Synthesizing the theory of Samuelsonian economics with demonstrated but non-conforming decision tendencies is the great challenge of behavioral economics. Dan Ariely does not present a comprehensive theoretical framework for us to consider actual decision-making, but he does present a variety of research results in an informal setting that highlight particular environments in which humans tend to make decisions that are not "rational." In particular, he highlights the types of decisions in which we regularly make decisions that diverge from textbook rationality. For example, people have a hard time making decisions based on absolutes, instead relying on comparisons. Therefore the initial reference point matters a lot. Another chapter focuses on how people make different decisions when sexually aroused than they would if not. Big surprise. The effect of social and market norms, how people cheat, and the role of expectations are other chapters. The material is drawn from scholarly papers by Ariely and his colleagues, which straddle the economics and psychology literatures. As a well-written collection of many of the main experimental results in behavioral economics, the book is delightful mind candy.
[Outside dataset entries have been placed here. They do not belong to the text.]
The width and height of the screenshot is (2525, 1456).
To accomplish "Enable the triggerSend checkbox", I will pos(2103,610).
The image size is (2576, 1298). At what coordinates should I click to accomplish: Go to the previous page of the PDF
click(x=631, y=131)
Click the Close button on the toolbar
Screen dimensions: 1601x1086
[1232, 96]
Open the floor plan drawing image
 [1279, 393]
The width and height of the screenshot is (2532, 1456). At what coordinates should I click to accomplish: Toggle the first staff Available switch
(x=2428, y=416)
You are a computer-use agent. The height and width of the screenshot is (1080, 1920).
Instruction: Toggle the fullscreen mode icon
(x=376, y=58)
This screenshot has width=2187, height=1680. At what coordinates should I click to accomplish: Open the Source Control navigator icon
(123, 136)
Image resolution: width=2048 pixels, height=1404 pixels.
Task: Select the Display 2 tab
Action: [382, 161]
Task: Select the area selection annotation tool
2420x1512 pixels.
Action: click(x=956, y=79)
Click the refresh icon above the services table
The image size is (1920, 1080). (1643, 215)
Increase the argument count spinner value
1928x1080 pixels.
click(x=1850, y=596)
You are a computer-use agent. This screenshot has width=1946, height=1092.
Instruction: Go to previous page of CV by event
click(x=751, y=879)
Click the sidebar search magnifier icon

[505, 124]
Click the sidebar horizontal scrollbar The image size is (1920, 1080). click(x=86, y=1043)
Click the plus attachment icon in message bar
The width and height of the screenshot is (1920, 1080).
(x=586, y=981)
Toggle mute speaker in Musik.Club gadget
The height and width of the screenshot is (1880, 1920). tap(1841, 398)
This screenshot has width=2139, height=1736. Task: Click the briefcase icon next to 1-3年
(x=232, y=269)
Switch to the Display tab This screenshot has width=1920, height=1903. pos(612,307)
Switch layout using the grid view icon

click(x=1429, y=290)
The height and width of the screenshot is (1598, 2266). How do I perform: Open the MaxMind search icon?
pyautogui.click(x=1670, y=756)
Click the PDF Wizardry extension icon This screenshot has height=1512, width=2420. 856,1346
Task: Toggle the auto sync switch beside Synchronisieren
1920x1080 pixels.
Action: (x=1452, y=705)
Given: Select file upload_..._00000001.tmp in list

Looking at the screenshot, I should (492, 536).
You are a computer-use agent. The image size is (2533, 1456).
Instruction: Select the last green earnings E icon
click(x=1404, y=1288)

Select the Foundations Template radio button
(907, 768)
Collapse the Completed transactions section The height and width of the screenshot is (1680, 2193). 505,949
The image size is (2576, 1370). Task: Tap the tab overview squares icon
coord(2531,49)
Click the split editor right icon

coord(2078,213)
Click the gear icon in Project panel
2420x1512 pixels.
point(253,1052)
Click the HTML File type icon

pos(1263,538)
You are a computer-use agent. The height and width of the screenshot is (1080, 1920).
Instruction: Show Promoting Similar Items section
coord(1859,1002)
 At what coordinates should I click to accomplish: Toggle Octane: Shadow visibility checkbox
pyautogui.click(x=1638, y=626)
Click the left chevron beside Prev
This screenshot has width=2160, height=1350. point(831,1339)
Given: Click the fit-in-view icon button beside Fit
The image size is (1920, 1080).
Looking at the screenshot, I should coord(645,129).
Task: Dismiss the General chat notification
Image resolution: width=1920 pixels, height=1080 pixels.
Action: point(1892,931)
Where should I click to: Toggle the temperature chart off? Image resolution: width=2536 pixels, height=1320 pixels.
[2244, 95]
Behavioralists have carved out a niche in economics, just as many other subdisciplines have. But continuing to dream up experiments that are interesting is different from formulating a testable theory of behavioral economics. The former will eventually grow pedantic, while the latter represents a major stride in improving the study of choice. Certainly there are many great minds bent to this very task. Until we can understand where and why behavior matters, and when our standard expected utility models are functional, we are distracting ourselves from the central issues of economics--choice under scarcity and uncertainty. Ariely's chapter on the hazards of distracting options should serve as adequate warning.